__What to produce__
Copy all of the lines below word for word.

__Stored data entries__

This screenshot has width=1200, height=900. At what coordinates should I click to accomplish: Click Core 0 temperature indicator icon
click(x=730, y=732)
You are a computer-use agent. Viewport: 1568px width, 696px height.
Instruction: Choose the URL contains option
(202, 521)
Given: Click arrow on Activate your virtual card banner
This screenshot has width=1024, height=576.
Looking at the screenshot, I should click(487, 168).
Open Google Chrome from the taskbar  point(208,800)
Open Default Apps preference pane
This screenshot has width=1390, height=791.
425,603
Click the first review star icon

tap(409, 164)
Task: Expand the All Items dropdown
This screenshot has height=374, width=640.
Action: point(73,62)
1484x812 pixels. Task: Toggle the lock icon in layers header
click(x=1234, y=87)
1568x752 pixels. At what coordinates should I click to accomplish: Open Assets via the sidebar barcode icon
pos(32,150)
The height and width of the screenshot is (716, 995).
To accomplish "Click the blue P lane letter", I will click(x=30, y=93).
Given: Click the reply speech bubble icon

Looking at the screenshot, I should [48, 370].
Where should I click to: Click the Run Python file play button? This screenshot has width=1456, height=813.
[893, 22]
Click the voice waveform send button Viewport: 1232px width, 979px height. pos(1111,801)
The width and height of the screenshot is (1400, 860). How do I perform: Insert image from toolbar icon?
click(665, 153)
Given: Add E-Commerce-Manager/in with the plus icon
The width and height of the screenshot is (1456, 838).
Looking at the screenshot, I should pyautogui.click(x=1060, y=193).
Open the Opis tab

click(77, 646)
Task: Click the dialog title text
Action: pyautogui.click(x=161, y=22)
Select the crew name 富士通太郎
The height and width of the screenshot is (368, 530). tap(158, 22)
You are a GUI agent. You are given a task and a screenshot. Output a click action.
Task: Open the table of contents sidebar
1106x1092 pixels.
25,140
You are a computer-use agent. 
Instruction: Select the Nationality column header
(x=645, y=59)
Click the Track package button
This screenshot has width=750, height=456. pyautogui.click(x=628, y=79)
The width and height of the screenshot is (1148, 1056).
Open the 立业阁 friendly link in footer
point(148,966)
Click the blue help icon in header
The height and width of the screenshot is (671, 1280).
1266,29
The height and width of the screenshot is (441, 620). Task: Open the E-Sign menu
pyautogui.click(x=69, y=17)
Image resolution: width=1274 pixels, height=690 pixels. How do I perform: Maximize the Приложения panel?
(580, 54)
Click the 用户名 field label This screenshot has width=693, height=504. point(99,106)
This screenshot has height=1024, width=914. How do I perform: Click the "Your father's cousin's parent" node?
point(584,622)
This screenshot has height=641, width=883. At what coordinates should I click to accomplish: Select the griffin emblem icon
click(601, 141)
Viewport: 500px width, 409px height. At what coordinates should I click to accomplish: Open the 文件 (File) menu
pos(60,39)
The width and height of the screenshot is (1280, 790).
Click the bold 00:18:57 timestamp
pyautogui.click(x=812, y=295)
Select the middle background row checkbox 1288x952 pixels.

__Complete answer__
This screenshot has width=1200, height=900. At what coordinates should I click to accomplish: Click Core 0 temperature indicator icon
click(x=730, y=732)
You are a computer-use agent. Viewport: 1568px width, 696px height.
Instruction: Choose the URL contains option
(202, 521)
Given: Click arrow on Activate your virtual card banner
This screenshot has width=1024, height=576.
Looking at the screenshot, I should click(487, 168).
Open Google Chrome from the taskbar  point(208,800)
Open Default Apps preference pane
This screenshot has width=1390, height=791.
425,603
Click the first review star icon

tap(409, 164)
Task: Expand the All Items dropdown
This screenshot has height=374, width=640.
Action: point(73,62)
1484x812 pixels. Task: Toggle the lock icon in layers header
click(x=1234, y=87)
1568x752 pixels. At what coordinates should I click to accomplish: Open Assets via the sidebar barcode icon
pos(32,150)
The height and width of the screenshot is (716, 995).
To accomplish "Click the blue P lane letter", I will click(x=30, y=93).
Given: Click the reply speech bubble icon

Looking at the screenshot, I should [48, 370].
Where should I click to: Click the Run Python file play button? This screenshot has width=1456, height=813.
[893, 22]
Click the voice waveform send button Viewport: 1232px width, 979px height. pos(1111,801)
The width and height of the screenshot is (1400, 860). How do I perform: Insert image from toolbar icon?
click(665, 153)
Given: Add E-Commerce-Manager/in with the plus icon
The width and height of the screenshot is (1456, 838).
Looking at the screenshot, I should pyautogui.click(x=1060, y=193).
Open the Opis tab

click(77, 646)
Task: Click the dialog title text
Action: pyautogui.click(x=161, y=22)
Select the crew name 富士通太郎
The height and width of the screenshot is (368, 530). tap(158, 22)
You are a GUI agent. You are given a task and a screenshot. Output a click action.
Task: Open the table of contents sidebar
1106x1092 pixels.
25,140
You are a computer-use agent. 
Instruction: Select the Nationality column header
(x=645, y=59)
Click the Track package button
This screenshot has width=750, height=456. pyautogui.click(x=628, y=79)
The width and height of the screenshot is (1148, 1056).
Open the 立业阁 friendly link in footer
point(148,966)
Click the blue help icon in header
The height and width of the screenshot is (671, 1280).
1266,29
The height and width of the screenshot is (441, 620). Task: Open the E-Sign menu
pyautogui.click(x=69, y=17)
Image resolution: width=1274 pixels, height=690 pixels. How do I perform: Maximize the Приложения panel?
(580, 54)
Click the 用户名 field label This screenshot has width=693, height=504. point(99,106)
This screenshot has height=1024, width=914. How do I perform: Click the "Your father's cousin's parent" node?
point(584,622)
This screenshot has height=641, width=883. At what coordinates should I click to accomplish: Select the griffin emblem icon
click(601, 141)
Viewport: 500px width, 409px height. At what coordinates should I click to accomplish: Open the 文件 (File) menu
pos(60,39)
The width and height of the screenshot is (1280, 790).
Click the bold 00:18:57 timestamp
pyautogui.click(x=812, y=295)
Select the middle background row checkbox 1288x952 pixels.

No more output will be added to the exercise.